### Material for the task
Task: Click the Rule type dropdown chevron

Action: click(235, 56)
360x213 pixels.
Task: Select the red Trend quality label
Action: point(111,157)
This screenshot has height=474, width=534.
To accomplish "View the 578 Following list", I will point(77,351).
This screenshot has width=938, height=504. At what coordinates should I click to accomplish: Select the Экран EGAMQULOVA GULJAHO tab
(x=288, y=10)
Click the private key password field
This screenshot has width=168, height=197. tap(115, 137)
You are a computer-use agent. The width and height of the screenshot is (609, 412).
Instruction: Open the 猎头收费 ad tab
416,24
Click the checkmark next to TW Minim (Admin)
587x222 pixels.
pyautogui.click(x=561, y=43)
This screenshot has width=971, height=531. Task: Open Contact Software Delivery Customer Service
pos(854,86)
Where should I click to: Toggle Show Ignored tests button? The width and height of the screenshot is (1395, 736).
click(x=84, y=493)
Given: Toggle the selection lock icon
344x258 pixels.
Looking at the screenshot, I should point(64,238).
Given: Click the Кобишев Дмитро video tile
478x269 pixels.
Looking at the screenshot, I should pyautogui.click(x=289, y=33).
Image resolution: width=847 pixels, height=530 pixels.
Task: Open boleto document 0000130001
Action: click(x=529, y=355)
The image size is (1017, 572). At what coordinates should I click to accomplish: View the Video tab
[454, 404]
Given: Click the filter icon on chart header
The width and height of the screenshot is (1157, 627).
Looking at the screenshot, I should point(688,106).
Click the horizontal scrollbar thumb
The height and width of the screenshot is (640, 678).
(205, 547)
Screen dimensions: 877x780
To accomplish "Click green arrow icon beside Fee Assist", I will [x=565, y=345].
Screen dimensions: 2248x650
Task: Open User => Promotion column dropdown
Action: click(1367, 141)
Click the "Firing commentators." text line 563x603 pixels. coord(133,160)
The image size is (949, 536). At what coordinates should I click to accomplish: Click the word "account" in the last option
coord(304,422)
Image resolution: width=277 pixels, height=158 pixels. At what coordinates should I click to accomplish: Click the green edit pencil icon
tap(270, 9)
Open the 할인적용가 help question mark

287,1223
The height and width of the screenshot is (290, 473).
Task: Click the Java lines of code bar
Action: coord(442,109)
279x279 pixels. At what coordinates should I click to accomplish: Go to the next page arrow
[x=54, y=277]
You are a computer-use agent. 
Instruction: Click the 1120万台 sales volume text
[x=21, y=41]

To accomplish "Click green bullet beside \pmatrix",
######
▸ **Directions for this task**
Look through the listing and extract every line with "computer" in it.

▸ **Output of the exercise**
You are a computer-use agent. The width and height of the screenshot is (609, 412).
You are a computer-use agent. 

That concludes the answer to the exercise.